Invasive Species Compendium

Detailed coverage of invasive species threatening livelihoods and the environment worldwide

Abstract

Litsea glutinosa (Indian laurel).

Abstract

Litsea glutinosa belongs to the family Lauraceae. It is a small- to medium-sized tree, 3-20 m tall, semi-evergreen, and fast-growing dioecious (Chowdhury et al., 2008; Ramana and Raju, 2019). It is native to India, South China to Malaysia, Australia and the western Pacific islands, and introduced and established in South Africa, the western Indian Ocean, and the south-western Pacific (New Caledonia), Mauritius and other tropical regions (Dassanayake, 1995). It has been introduced as a crop (Vos, 2004) and as an ornamental in tropical countries (EPPO, 2019). It has escaped from cultivation and is naturalized in some of the introduced areas. L. glutinosa has many uses in its area of origin as well as in some of its areas of introduction (ISSG, 2015). It is used principally as a binder for tablet formulations, and in the incense stick industry (Ramana and Raju, 2017).
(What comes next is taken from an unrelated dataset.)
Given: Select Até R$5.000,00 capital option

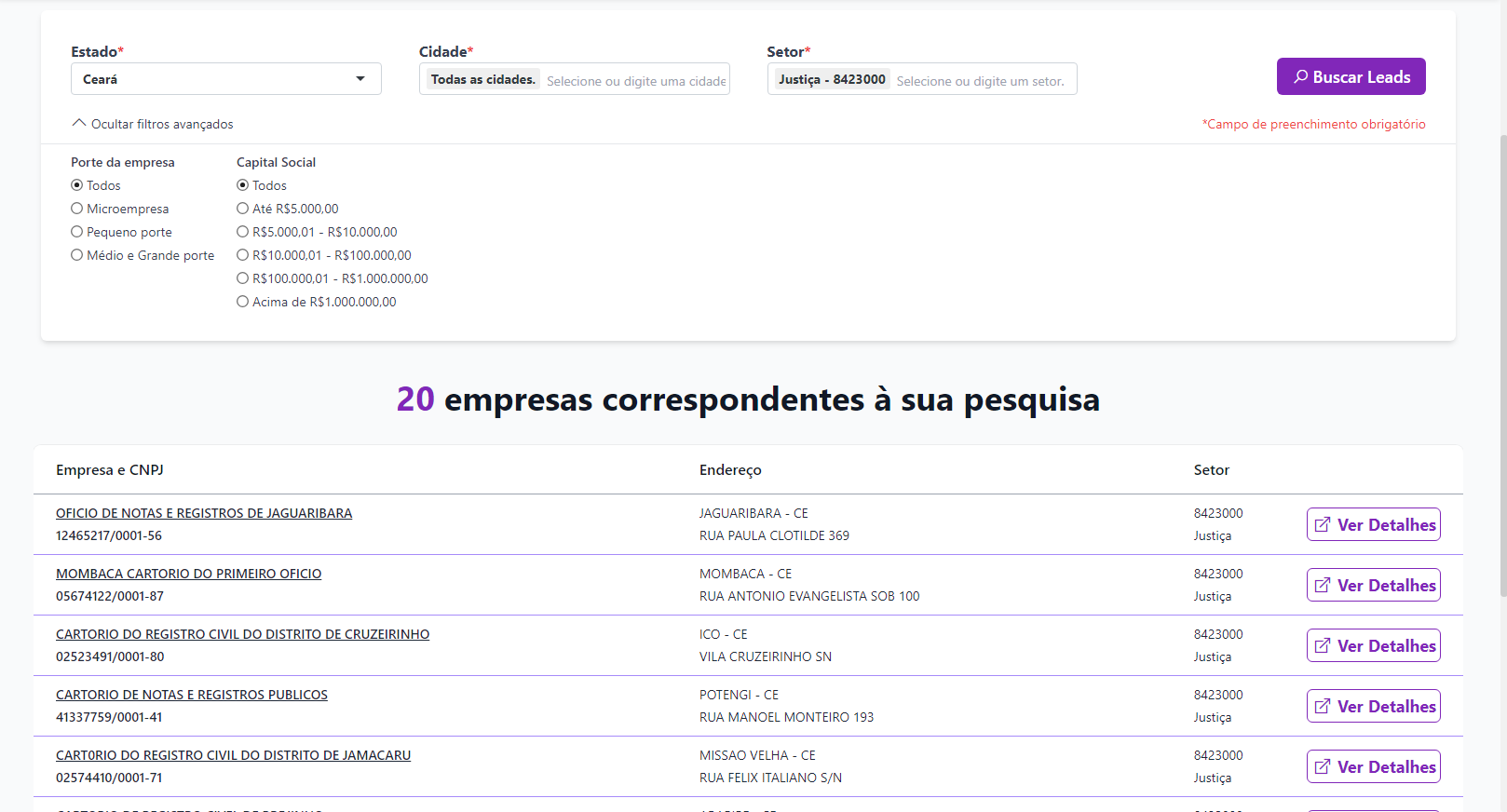Looking at the screenshot, I should tap(243, 209).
L. glutinosa is considered invasive in South Africa, where it is declared an invader plant (Henderson, 2001) and in the Indian Ocean (MacDonald et al., 1991; ISSG, 2015; PIER, 2019) on the islands of Mauritius (Mauritius Island and Rodrigues Island) (PIER, 2019) and Mayotte (Vos, 2004; ISSG, 2015; PIER, 2019). Jacq et al. (2005) do not consider L. glutinosa to be invasive globally, and ISSG (2015) considers it a small tree with high invasion potential, displacing native plant species in disturbed environments, although there is no evidence yet of its impact. It is classified by the IUCN (2019) as a species of Least Concern.